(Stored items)
########################################
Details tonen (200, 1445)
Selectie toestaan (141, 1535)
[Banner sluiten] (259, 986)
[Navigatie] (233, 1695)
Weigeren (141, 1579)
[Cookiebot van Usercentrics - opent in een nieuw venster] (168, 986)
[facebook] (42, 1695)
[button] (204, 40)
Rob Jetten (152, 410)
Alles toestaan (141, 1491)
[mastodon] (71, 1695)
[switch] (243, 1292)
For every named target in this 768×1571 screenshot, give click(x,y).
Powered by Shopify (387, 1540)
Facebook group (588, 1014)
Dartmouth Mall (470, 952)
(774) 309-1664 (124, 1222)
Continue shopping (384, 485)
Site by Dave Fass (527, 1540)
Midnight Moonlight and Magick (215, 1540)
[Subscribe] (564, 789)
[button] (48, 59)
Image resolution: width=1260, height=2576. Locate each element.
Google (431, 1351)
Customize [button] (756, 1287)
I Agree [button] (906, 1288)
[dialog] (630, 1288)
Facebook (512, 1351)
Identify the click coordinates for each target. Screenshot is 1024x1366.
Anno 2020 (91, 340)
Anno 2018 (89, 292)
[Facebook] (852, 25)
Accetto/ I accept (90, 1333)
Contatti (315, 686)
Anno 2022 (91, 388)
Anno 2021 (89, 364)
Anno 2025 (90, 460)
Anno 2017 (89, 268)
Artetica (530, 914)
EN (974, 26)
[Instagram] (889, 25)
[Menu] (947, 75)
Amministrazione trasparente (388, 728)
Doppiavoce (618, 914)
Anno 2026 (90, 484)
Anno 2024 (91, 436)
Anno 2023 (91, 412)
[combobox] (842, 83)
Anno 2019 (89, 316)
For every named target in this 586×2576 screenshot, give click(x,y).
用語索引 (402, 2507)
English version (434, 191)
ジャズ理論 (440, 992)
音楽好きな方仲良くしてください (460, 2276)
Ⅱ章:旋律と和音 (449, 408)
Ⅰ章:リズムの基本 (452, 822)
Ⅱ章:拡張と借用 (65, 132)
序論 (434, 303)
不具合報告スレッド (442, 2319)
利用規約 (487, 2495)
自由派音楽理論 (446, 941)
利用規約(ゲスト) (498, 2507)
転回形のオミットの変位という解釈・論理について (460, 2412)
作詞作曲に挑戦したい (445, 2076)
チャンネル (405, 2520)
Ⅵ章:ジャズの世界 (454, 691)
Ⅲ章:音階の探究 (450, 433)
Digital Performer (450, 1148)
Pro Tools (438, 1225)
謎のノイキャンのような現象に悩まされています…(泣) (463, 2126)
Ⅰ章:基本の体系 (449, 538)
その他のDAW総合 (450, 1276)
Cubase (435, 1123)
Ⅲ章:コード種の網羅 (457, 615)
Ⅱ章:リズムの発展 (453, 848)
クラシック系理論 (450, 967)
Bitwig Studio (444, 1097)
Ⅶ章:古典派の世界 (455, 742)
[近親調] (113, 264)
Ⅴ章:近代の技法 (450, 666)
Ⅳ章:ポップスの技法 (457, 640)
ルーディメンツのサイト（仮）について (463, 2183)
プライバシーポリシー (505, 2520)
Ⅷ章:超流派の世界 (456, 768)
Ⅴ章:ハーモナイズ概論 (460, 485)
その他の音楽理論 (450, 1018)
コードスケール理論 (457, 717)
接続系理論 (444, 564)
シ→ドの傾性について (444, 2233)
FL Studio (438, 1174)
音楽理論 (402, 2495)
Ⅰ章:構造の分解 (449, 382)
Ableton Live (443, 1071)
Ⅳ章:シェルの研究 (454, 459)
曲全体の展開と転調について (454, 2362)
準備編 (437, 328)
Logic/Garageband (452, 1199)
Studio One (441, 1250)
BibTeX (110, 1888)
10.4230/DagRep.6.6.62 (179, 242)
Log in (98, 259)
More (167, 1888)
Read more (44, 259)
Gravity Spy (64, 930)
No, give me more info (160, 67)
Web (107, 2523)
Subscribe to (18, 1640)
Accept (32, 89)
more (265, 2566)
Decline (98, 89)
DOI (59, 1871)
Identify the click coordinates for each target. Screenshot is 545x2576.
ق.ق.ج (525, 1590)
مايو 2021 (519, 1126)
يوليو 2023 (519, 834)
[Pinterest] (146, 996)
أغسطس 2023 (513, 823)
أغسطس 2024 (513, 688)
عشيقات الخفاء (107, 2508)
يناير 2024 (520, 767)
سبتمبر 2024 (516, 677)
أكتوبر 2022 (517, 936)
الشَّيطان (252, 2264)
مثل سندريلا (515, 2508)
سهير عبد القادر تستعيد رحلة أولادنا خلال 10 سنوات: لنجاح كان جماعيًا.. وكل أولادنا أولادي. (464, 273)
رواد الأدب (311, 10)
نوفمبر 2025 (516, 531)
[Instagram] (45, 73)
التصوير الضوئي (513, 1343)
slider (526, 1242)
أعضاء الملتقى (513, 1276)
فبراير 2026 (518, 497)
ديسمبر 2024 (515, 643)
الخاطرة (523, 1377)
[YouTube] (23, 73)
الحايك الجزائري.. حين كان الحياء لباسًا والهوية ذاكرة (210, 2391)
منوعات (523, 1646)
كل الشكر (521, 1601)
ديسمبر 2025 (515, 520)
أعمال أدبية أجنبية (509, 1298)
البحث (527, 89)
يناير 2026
########################################
▶ **What you need to do**: Copy the records above exactly as they appear.

▶ **Exercise response**:
Details tonen (200, 1445)
Selectie toestaan (141, 1535)
[Banner sluiten] (259, 986)
[Navigatie] (233, 1695)
Weigeren (141, 1579)
[Cookiebot van Usercentrics - opent in een nieuw venster] (168, 986)
[facebook] (42, 1695)
[button] (204, 40)
Rob Jetten (152, 410)
Alles toestaan (141, 1491)
[mastodon] (71, 1695)
[switch] (243, 1292)
For every named target in this 768×1571 screenshot, give click(x,y).
Powered by Shopify (387, 1540)
Facebook group (588, 1014)
Dartmouth Mall (470, 952)
(774) 309-1664 (124, 1222)
Continue shopping (384, 485)
Site by Dave Fass (527, 1540)
Midnight Moonlight and Magick (215, 1540)
[Subscribe] (564, 789)
[button] (48, 59)
Image resolution: width=1260, height=2576. Locate each element.
Google (431, 1351)
Customize [button] (756, 1287)
I Agree [button] (906, 1288)
[dialog] (630, 1288)
Facebook (512, 1351)
Identify the click coordinates for each target. Screenshot is 1024x1366.
Anno 2020 (91, 340)
Anno 2018 (89, 292)
[Facebook] (852, 25)
Accetto/ I accept (90, 1333)
Contatti (315, 686)
Anno 2022 (91, 388)
Anno 2021 (89, 364)
Anno 2025 (90, 460)
Anno 2017 (89, 268)
Artetica (530, 914)
EN (974, 26)
[Instagram] (889, 25)
[Menu] (947, 75)
Amministrazione trasparente (388, 728)
Doppiavoce (618, 914)
Anno 2026 (90, 484)
Anno 2024 (91, 436)
Anno 2023 (91, 412)
[combobox] (842, 83)
Anno 2019 (89, 316)
For every named target in this 586×2576 screenshot, give click(x,y).
用語索引 (402, 2507)
English version (434, 191)
ジャズ理論 (440, 992)
音楽好きな方仲良くしてください (460, 2276)
Ⅱ章:旋律と和音 (449, 408)
Ⅰ章:リズムの基本 (452, 822)
Ⅱ章:拡張と借用 (65, 132)
序論 (434, 303)
不具合報告スレッド (442, 2319)
利用規約 (487, 2495)
自由派音楽理論 (446, 941)
利用規約(ゲスト) (498, 2507)
転回形のオミットの変位という解釈・論理について (460, 2412)
作詞作曲に挑戦したい (445, 2076)
チャンネル (405, 2520)
Ⅵ章:ジャズの世界 (454, 691)
Ⅲ章:音階の探究 (450, 433)
Digital Performer (450, 1148)
Pro Tools (438, 1225)
謎のノイキャンのような現象に悩まされています…(泣) (463, 2126)
Ⅰ章:基本の体系 (449, 538)
その他のDAW総合 (450, 1276)
Cubase (435, 1123)
Ⅲ章:コード種の網羅 (457, 615)
Ⅱ章:リズムの発展 (453, 848)
クラシック系理論 (450, 967)
Bitwig Studio (444, 1097)
Ⅶ章:古典派の世界 (455, 742)
[近親調] (113, 264)
Ⅴ章:近代の技法 (450, 666)
Ⅳ章:ポップスの技法 (457, 640)
ルーディメンツのサイト（仮）について (463, 2183)
プライバシーポリシー (505, 2520)
Ⅷ章:超流派の世界 (456, 768)
Ⅴ章:ハーモナイズ概論 (460, 485)
その他の音楽理論 (450, 1018)
コードスケール理論 (457, 717)
接続系理論 (444, 564)
シ→ドの傾性について (444, 2233)
FL Studio (438, 1174)
音楽理論 (402, 2495)
Ⅰ章:構造の分解 (449, 382)
Ableton Live (443, 1071)
Ⅳ章:シェルの研究 (454, 459)
曲全体の展開と転調について (454, 2362)
準備編 (437, 328)
Logic/Garageband (452, 1199)
Studio One (441, 1250)
BibTeX (110, 1888)
10.4230/DagRep.6.6.62 (179, 242)
Log in (98, 259)
More (167, 1888)
Read more (44, 259)
Gravity Spy (64, 930)
No, give me more info (160, 67)
Web (107, 2523)
Subscribe to (18, 1640)
Accept (32, 89)
more (265, 2566)
Decline (98, 89)
DOI (59, 1871)
Identify the click coordinates for each target. Screenshot is 545x2576.
ق.ق.ج (525, 1590)
مايو 2021 (519, 1126)
يوليو 2023 (519, 834)
[Pinterest] (146, 996)
أغسطس 2023 (513, 823)
أغسطس 2024 (513, 688)
عشيقات الخفاء (107, 2508)
يناير 2024 (520, 767)
سبتمبر 2024 (516, 677)
أكتوبر 2022 (517, 936)
الشَّيطان (252, 2264)
مثل سندريلا (515, 2508)
سهير عبد القادر تستعيد رحلة أولادنا خلال 10 سنوات: لنجاح كان جماعيًا.. وكل أولادنا أولادي. (464, 273)
رواد الأدب (311, 10)
نوفمبر 2025 (516, 531)
[Instagram] (45, 73)
التصوير الضوئي (513, 1343)
slider (526, 1242)
أعضاء الملتقى (513, 1276)
فبراير 2026 (518, 497)
ديسمبر 2024 (515, 643)
الخاطرة (523, 1377)
[YouTube] (23, 73)
الحايك الجزائري.. حين كان الحياء لباسًا والهوية ذاكرة (210, 2391)
منوعات (523, 1646)
كل الشكر (521, 1601)
ديسمبر 2025 (515, 520)
أعمال أدبية أجنبية (509, 1298)
البحث (527, 89)
يناير 2026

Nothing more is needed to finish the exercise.